Phys Rev E Stat Nonlin Soft Matter Phys. 2014 Nov;90(5):052902. doi: 10.1103/PhysRevE.90.052902. Epub 2014 Nov 03.

Interaction of sine-Gordon kinks and breathers with a parity-time-symmetric defect.

Physical review. E, Statistical, nonlinear, and soft matter physics

Danial Saadatmand, Sergey V Dmitriev, Denis I Borisov, Panayotis G Kevrekidis

Affiliations

  1. Department of Physics, Ferdowsi University of Mashhad, 91775-1436 Mashhad, Iran.
  2. Institute for Metals Superplasticity Problems RAS, Khalturin 39, 450001 Ufa, Russia and Saint Petersburg State Polytechnical University, Politekhnicheskaya 29, 195251 St. Petersburg, Russia.
  3. Institute of Mathematics CC USC RAS, Chernyshevsky 112, 450008 Ufa, Russia and Bashkir State Pedagogical University, October Rev. 3a, 450000 Ufa, Russia.
  4. Department of Mathematics and Statistics, University of Massachusetts, Amherst, Massachusetts 01003, USA.

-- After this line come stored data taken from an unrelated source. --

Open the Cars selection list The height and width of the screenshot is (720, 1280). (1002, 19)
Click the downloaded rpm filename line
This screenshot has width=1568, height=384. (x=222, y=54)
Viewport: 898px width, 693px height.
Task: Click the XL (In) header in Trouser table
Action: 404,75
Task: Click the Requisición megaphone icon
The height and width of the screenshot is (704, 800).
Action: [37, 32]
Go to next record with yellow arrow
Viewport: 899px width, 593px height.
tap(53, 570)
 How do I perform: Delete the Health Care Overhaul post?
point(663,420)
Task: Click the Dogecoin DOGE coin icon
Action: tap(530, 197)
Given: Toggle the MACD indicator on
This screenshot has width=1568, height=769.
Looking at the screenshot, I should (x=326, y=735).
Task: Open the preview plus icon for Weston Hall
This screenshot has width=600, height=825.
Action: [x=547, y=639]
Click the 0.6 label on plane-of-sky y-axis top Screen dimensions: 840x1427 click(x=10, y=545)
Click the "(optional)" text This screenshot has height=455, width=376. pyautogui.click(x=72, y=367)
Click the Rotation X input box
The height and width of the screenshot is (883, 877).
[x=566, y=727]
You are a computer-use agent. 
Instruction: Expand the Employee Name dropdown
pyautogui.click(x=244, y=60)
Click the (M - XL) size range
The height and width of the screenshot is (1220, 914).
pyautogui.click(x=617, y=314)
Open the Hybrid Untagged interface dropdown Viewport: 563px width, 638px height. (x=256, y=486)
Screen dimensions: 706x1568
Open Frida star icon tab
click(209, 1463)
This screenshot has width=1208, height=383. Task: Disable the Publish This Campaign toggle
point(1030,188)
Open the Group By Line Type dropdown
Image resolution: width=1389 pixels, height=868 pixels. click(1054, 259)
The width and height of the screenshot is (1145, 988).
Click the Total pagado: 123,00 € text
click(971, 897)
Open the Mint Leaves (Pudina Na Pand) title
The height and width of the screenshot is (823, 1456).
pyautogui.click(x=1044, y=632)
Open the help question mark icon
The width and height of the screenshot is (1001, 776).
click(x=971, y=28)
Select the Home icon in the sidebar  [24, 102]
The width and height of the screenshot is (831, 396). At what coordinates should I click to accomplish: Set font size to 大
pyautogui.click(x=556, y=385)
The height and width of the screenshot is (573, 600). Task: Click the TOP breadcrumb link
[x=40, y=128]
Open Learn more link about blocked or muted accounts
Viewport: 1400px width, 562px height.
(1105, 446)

PMID: 25493853 DOI: 10.1103/PhysRevE.90.052902

Abstract

The scattering of kinks and low-frequency breathers of the nonlinear sine-Gordon (SG) equation on a spatially localized parity-time-symmetric perturbation (defect) with a balanced gain and loss is investigated numerically. It is demonstrated that if a kink passes the defect, it always restores its initial momentum and energy, and the only effect of the interaction with the defect is a phase shift of the kink. A kink approaching the defect from the gain side always passes, while in the opposite case it must have sufficiently large initial momentum to pass through the defect instead of being trapped in the loss region. The kink phase shift and critical velocity are calculated by means of the collective variable method. Kink-kink (kink-antikink) collisions at the defect are also briefly considered, showing how their pairwise repulsive (respectively, attractive) interaction can modify the collisional outcome of a single kink within the pair with the defect. For the breather, the result of its interaction with the defect depends strongly on the breather parameters (velocity, frequency, and initial phase) and on the defect parameters. The breather can gain some energy from the defect and as a result potentially even split into a kink-antikink pair, or it can lose a part of its energy. Interestingly, the breather translational mode is very weakly affected by the dissipative perturbation, so that a breather penetrates more easily through the defect when it comes from the lossy side, than a kink. In all studied soliton-defect interactions, the energy loss to radiation of small-amplitude extended waves is negligible.